Exercise instructions
Among the lines below, return each one that contains the word "computer".

Supplied material
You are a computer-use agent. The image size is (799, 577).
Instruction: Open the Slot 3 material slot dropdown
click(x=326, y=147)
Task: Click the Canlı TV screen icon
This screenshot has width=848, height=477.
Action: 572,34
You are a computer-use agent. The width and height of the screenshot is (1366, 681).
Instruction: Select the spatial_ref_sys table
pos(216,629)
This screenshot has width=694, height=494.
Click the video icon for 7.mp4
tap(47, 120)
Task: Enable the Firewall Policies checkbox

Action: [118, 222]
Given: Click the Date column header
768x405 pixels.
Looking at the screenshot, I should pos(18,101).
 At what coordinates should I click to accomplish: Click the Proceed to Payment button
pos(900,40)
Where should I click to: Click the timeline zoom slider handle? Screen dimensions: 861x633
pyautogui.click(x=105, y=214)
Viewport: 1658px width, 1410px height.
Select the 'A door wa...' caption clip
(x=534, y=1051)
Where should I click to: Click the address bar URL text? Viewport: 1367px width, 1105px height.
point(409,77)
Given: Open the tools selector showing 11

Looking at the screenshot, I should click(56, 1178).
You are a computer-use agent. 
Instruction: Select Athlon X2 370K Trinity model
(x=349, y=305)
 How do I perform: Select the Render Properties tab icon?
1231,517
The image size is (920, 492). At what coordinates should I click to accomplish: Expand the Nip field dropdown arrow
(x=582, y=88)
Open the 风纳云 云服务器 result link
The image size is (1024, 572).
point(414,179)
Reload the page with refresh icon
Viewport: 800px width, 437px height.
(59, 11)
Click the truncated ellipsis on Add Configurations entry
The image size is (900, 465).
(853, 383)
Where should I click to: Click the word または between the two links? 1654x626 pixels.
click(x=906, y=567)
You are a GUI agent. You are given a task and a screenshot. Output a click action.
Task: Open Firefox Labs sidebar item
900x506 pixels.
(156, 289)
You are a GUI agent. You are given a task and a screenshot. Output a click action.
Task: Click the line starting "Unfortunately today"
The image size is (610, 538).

Finished task
You are a computer-use agent. The image size is (799, 577).
You are a computer-use agent. The width and height of the screenshot is (1366, 681).
You are a computer-use agent. 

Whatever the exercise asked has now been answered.